■ PROBLEM DETAILS: Without including any picture, write out the entries exactly as they stand.

■ RECORDED INFORMATION:
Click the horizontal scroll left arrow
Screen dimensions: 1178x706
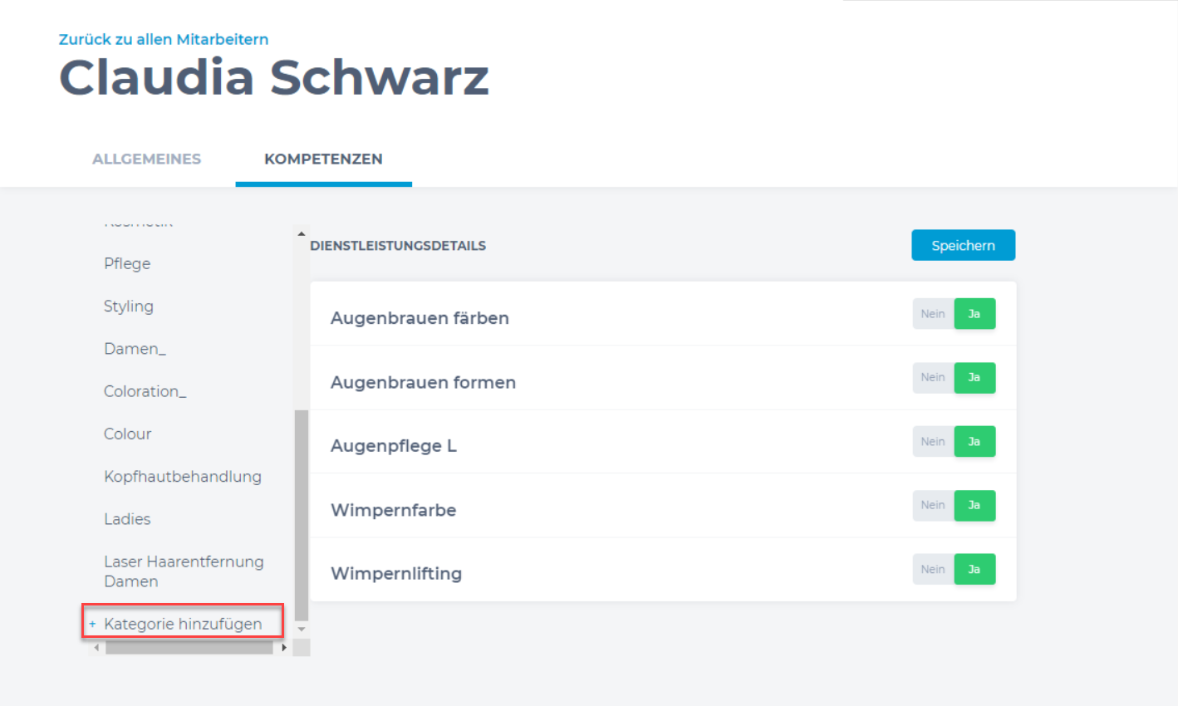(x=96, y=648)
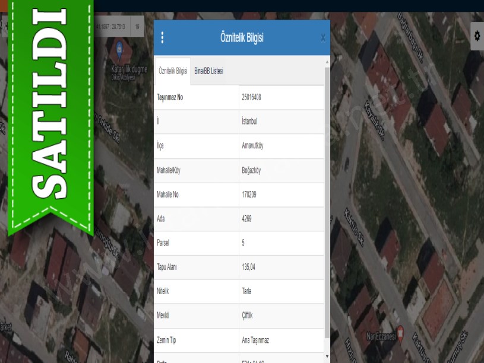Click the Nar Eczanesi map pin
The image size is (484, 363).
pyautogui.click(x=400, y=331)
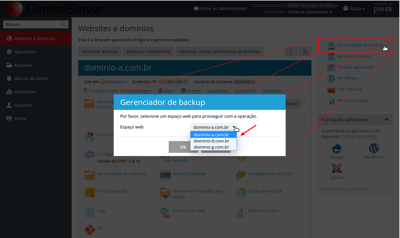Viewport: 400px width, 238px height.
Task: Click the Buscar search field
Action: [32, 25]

■ ANSWER TO THIS TASK:
Click the horizontal scroll left arrow
Screen dimensions: 1178x706
(x=96, y=648)
Click the Nar Eczanesi map pin
The image size is (484, 363).
pyautogui.click(x=400, y=331)
Viewport: 400px width, 238px height.
Task: Click the Buscar search field
Action: [32, 25]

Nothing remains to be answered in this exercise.